China Kembali Langgar Wilayah Teritori Laut Indonesia
Kapal coast guard China kembali memasuki perairan Indonesia di Natuna Utara. Pada Sabtu (12/09) pukul 10:00 WIB, KN Nipah 321 Bakamla RI mendapati Kapal Coast Guard China berkeliaran di Zona Ekonomi Ekslusif (ZEE) Indonesia di Laut Natuna Utara. Kapal dengan nomor lambung 5204 terdeteksi di radar dan automatic identification system (AIS) oleh KN Nipah. Kapal tersebut tetap bertahan di perairan hingga hari Minggu (13/09) meski sudah diperingatkan untuk pergi.
Kronologi
Saat itu, KN Nipah 321 milik Indonesia tengah menggelar Operasi Cegah Tangkal tahun 2020 di wilayah Zona Maritim Barat. Personel KN Nipah kemudian membangun komunikasi dengan awak coast guard China melalui radio VHF channel 16. Komunikasi dilakukan sebagai upaya persuasif mengusir kapal tersebut dari Laut Natuna Utara.

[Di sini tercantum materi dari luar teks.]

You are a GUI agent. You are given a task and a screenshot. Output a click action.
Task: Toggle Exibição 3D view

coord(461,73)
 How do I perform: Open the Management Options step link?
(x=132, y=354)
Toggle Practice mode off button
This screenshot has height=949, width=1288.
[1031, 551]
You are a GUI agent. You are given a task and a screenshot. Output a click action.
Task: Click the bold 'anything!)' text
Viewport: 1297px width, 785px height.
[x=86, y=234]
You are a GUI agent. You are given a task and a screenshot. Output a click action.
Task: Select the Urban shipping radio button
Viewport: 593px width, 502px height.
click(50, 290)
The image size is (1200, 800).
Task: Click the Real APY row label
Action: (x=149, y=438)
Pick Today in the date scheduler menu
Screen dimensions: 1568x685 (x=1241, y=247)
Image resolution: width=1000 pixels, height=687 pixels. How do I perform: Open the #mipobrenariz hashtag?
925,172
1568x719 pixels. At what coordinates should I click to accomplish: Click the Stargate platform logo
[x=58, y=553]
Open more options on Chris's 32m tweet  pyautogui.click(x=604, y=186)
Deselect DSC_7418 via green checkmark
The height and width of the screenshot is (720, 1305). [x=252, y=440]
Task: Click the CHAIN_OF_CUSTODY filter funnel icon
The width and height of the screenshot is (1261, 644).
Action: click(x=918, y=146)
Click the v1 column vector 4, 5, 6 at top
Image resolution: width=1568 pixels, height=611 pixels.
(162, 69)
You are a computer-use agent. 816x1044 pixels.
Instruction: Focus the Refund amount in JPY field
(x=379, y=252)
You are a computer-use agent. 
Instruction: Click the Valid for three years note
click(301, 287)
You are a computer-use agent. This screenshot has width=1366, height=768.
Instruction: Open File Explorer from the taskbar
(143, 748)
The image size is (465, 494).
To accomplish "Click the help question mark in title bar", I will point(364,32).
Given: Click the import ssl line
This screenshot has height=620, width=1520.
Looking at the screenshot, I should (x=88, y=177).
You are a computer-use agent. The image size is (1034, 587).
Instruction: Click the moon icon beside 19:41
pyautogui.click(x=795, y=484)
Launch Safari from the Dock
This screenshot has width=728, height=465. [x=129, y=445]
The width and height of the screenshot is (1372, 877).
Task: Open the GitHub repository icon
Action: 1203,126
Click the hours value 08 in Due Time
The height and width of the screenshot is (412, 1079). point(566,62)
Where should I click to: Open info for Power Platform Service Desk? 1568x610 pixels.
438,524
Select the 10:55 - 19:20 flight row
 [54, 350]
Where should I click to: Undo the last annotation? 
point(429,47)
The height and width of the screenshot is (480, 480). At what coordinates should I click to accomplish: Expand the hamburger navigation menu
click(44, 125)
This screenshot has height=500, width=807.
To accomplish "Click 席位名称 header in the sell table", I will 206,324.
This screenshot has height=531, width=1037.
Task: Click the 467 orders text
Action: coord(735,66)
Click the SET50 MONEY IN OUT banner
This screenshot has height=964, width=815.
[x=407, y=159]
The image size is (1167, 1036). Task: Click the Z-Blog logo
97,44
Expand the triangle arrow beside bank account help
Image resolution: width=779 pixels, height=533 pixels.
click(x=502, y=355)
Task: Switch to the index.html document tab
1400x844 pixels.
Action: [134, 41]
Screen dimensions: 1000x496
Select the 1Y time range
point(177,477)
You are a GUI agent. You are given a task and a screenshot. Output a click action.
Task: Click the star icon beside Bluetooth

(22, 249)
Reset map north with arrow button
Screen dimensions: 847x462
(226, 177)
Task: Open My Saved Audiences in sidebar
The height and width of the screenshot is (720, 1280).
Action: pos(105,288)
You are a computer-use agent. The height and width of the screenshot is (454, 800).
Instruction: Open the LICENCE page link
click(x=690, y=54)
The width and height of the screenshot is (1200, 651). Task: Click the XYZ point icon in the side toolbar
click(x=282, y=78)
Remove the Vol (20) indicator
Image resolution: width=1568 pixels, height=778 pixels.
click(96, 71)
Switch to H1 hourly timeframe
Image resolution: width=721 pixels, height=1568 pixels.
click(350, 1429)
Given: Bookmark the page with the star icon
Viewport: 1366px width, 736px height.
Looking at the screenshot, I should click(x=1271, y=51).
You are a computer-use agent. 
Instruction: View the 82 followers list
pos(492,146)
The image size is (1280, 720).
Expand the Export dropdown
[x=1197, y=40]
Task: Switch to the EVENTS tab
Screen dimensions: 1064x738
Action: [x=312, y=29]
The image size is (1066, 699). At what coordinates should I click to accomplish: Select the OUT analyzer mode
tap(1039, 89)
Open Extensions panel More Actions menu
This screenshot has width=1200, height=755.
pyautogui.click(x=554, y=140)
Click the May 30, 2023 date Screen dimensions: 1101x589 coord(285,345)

Saat diminta untuk meninggalkan Laut Natuna Utara, awak coast guard China berdalih tidak melanggar aturan karena melakukan patroli di wilayah Nine Dash Line yang diklaim sebagai wilayah teritorinya. Pada saat pengusiran, Bakamla RI menyampaikan bahwa berdasarkan UNCLOS 1982 (United Nations Convention on The Law of The Sea), Nine Dash Line tidak diakui keberadaannya.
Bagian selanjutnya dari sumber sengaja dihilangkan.